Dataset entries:
BEGIN

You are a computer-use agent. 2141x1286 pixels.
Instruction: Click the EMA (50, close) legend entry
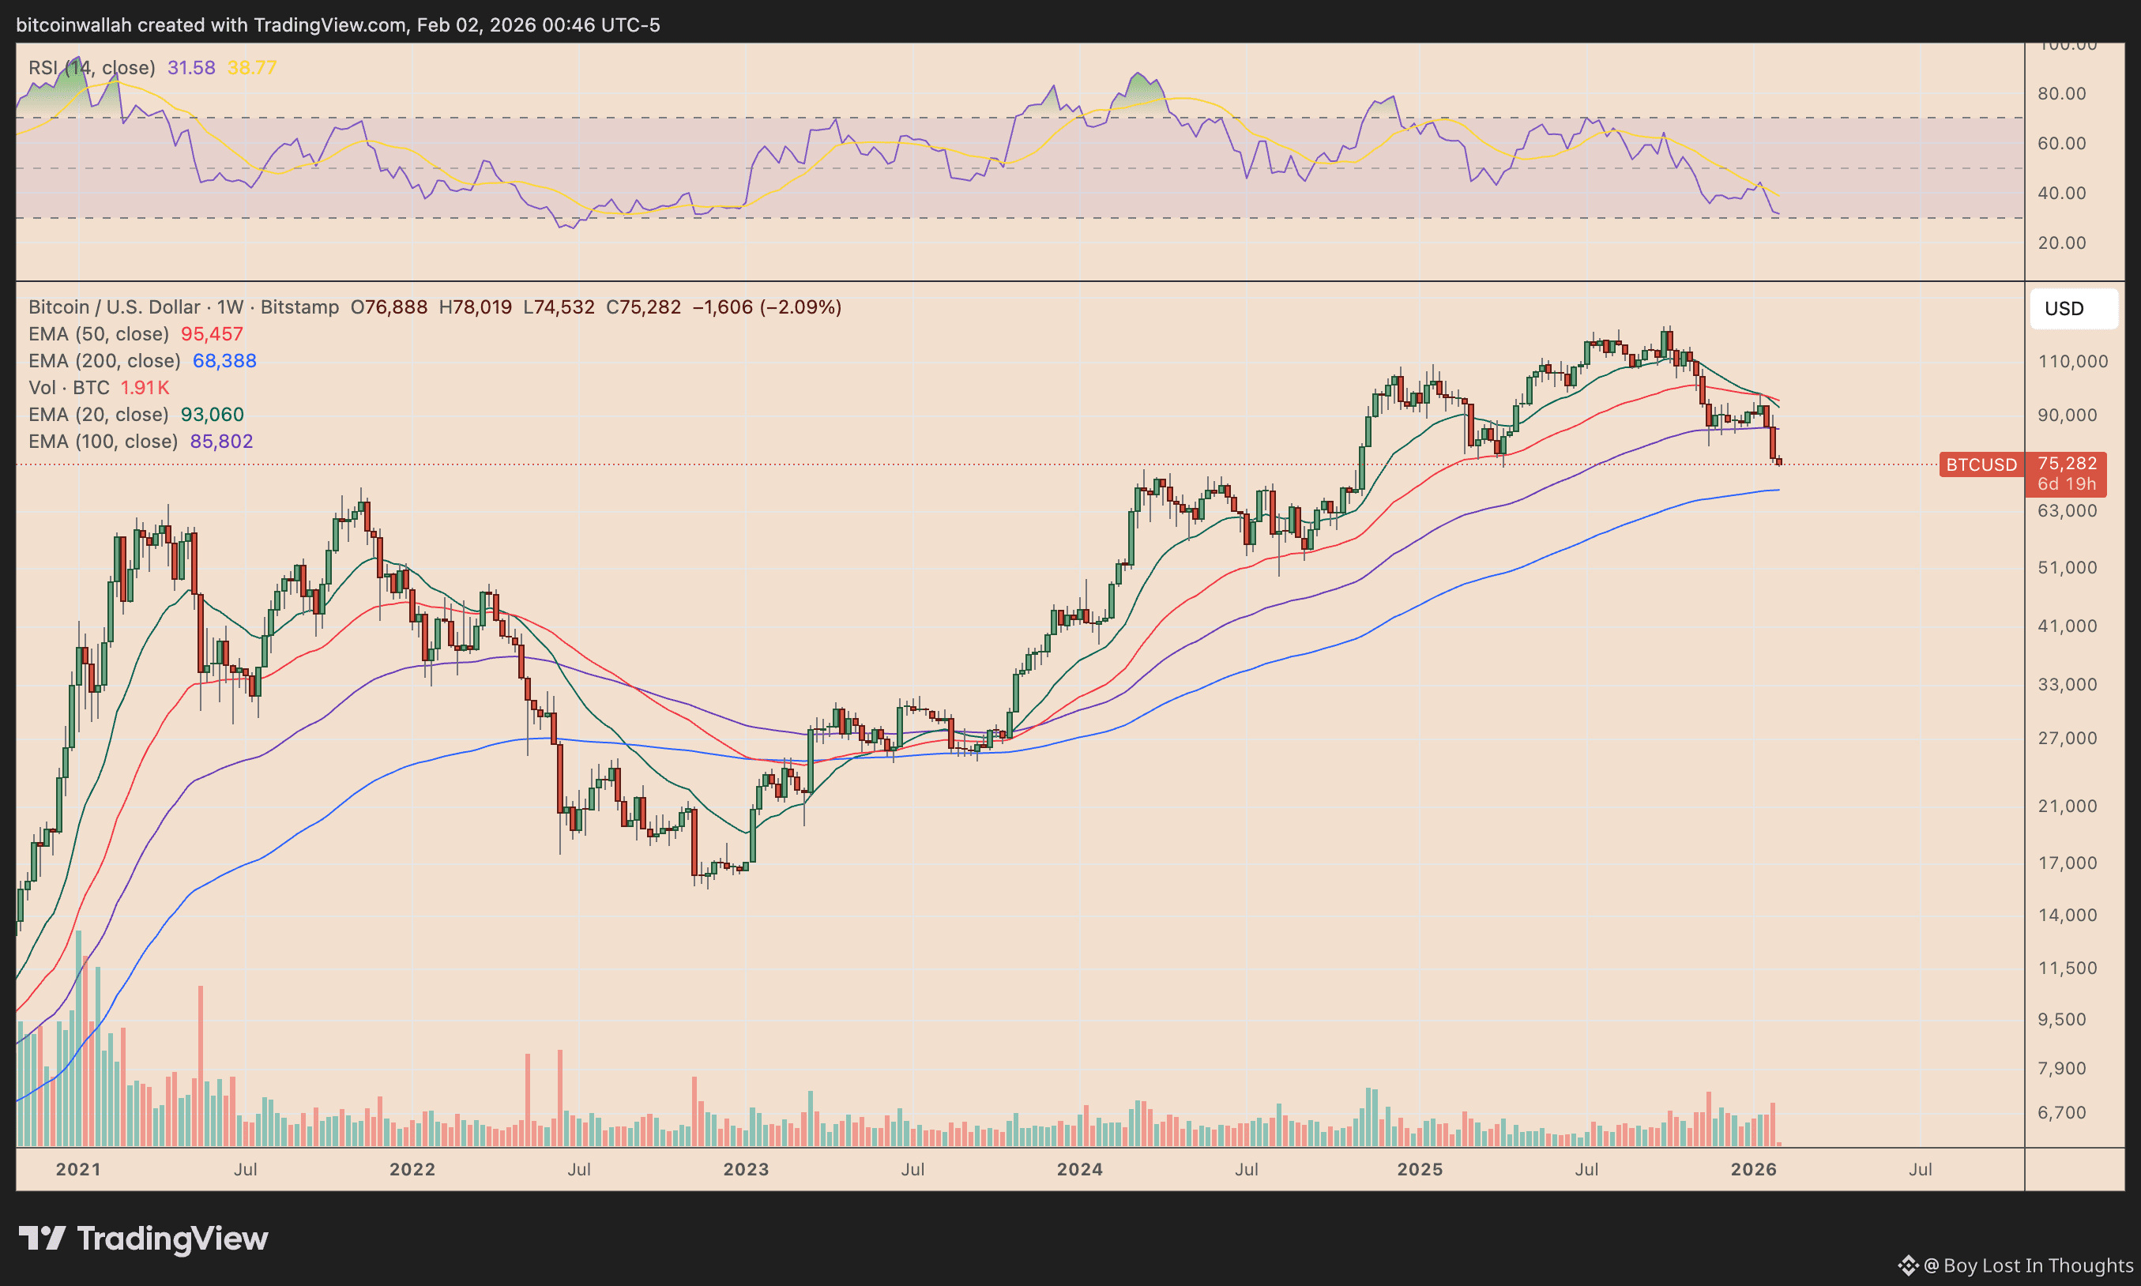pos(99,334)
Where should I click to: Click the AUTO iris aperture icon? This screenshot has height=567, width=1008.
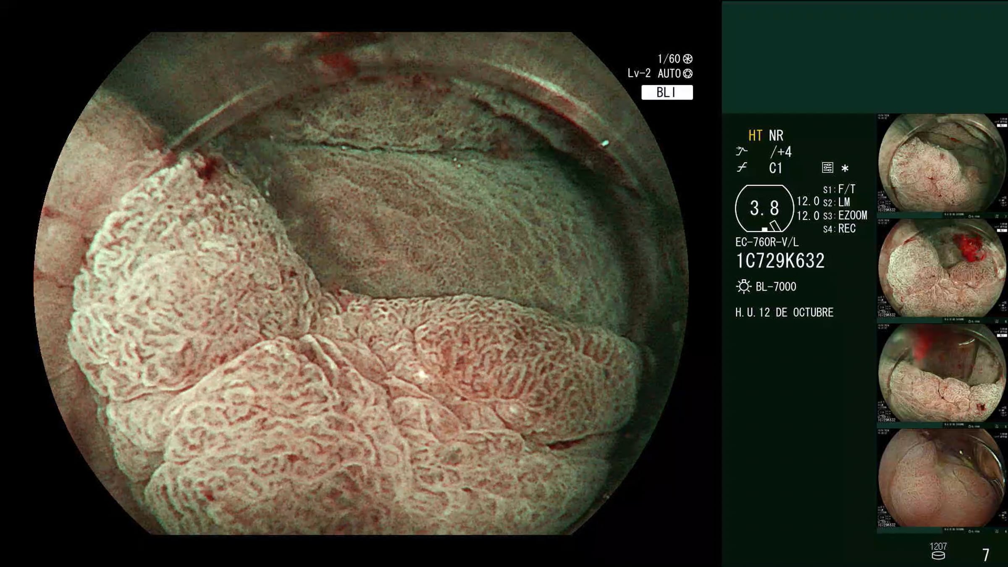(x=688, y=74)
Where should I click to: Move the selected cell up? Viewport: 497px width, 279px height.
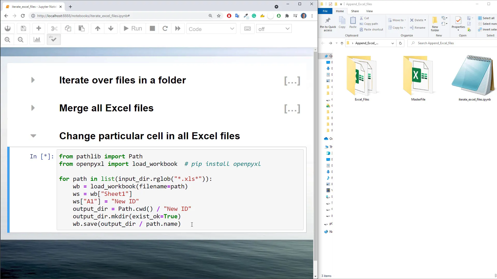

END

◆ **PROBLEM DETAILS**:
Return the entries verbatim, pictures excluded.

◆ **WRITTEN RESPONSE**:
You are a computer-use agent. 2141x1286 pixels.
Instruction: Click the EMA (50, close) legend entry
pos(99,334)
Where should I click to: Click the AUTO iris aperture icon? This screenshot has height=567, width=1008.
(x=688, y=74)
Where should I click to: Move the selected cell up? Viewport: 497px width, 279px height.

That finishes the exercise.